Rubrik Kerdip Lentera merupakan wadah karya bagi seluruh warga SMKN 1 Bojonegoro. Rubrik ini akan terbit pada akhir pekan. Silakan menulis puisi, cerpen, komik, maupun karikatur dikirimkan ke tim Jurnalis. (ilustrasi: id.pngtree.com)/vol.12
Pembaca yang budiman, berikut ini marilah kita nikmati hasil karya dari Siswi Jurusan Perhotelan SMKN Bojonegoro.

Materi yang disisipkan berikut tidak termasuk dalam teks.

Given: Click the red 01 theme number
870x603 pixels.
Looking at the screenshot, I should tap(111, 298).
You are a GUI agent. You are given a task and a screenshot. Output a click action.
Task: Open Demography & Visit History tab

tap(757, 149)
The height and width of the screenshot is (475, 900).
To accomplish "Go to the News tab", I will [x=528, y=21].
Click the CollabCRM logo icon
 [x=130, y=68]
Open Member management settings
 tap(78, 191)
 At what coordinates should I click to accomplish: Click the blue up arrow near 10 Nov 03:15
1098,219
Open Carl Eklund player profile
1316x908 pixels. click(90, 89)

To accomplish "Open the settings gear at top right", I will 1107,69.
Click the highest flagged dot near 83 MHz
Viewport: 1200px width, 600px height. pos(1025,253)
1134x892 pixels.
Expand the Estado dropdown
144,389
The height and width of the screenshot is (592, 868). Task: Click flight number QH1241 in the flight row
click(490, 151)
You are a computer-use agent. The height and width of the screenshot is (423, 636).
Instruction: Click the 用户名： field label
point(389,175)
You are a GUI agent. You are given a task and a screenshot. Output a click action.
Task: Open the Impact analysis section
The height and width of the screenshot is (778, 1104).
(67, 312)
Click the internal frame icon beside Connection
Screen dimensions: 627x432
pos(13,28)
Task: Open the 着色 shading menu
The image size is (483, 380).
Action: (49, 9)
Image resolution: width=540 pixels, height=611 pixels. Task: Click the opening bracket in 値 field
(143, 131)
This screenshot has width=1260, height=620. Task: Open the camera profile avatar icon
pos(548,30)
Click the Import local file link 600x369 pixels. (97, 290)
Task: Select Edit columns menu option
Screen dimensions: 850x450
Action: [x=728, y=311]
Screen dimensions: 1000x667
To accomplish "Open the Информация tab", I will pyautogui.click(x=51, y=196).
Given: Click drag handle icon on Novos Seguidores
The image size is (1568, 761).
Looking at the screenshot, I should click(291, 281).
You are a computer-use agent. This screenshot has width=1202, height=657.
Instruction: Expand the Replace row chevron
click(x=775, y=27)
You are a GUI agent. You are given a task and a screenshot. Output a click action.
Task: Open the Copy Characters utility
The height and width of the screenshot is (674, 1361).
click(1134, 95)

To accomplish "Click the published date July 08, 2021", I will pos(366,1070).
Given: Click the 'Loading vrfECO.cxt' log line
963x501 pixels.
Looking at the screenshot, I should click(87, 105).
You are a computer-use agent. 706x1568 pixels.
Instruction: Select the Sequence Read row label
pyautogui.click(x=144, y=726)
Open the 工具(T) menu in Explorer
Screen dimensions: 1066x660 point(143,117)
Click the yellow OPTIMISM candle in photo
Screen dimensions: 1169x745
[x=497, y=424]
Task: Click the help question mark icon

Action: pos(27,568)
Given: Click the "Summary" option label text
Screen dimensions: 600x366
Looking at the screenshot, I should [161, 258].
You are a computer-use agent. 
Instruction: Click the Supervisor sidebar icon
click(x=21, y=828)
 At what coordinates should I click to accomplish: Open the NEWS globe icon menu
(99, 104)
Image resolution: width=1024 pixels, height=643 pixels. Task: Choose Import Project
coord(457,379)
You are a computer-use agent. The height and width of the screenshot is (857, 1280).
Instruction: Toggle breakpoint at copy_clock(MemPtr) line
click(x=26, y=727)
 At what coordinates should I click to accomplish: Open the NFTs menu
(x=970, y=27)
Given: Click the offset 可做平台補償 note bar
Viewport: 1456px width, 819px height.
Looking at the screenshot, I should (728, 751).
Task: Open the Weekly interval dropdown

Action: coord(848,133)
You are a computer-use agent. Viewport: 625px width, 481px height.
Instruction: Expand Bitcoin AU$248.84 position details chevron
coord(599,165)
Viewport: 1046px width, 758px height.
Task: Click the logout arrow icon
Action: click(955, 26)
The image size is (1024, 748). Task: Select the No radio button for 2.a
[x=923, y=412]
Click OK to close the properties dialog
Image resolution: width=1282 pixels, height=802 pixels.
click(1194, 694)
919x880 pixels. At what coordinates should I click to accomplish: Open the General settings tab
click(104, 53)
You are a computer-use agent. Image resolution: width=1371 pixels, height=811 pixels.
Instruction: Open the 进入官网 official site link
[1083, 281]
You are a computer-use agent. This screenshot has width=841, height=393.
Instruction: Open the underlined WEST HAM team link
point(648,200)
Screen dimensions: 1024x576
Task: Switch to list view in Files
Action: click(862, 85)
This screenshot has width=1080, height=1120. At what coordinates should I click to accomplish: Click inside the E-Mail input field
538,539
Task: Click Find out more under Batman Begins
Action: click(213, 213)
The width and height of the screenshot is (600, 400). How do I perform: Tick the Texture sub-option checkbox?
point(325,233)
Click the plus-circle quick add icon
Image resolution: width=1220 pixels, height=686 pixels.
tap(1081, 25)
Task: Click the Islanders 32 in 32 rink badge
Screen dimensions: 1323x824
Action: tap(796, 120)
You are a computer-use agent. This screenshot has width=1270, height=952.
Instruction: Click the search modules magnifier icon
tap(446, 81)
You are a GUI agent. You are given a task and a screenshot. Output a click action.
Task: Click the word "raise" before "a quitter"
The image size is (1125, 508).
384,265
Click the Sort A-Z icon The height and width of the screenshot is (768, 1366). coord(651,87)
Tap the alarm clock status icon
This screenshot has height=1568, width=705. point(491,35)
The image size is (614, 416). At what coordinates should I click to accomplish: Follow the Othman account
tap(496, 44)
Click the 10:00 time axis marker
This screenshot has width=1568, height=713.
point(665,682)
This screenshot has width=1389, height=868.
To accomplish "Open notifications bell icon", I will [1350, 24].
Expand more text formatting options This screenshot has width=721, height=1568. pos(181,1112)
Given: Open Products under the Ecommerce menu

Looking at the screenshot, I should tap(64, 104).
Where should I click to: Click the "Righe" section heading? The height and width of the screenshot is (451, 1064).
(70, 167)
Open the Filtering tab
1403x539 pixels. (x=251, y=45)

Selamat membaca.
LIANA, BUNGA DI ATAS REL
Oleh: Amelia (XI PH 1)
Liana, gadis kecil berambut lurus sebahu, berjalan pulang dari sekolah dengan kepala tertunduk. Ia menghindari tatapan teman-temannya, takut mendengar tawa sinis yang selalu mengiringinya. Sejak kecil, Liana dijuluki “Liana Gendut” oleh teman-temannya. Ia merasa terkurung dalam tubuhnya sendiri, terasing di tengah keramaian. Liana mencintai seni bela diri, khususnya pencak silat, namun malu untuk menunjukkan bakatnya. Ia merasa tak pantas untuk bersinar.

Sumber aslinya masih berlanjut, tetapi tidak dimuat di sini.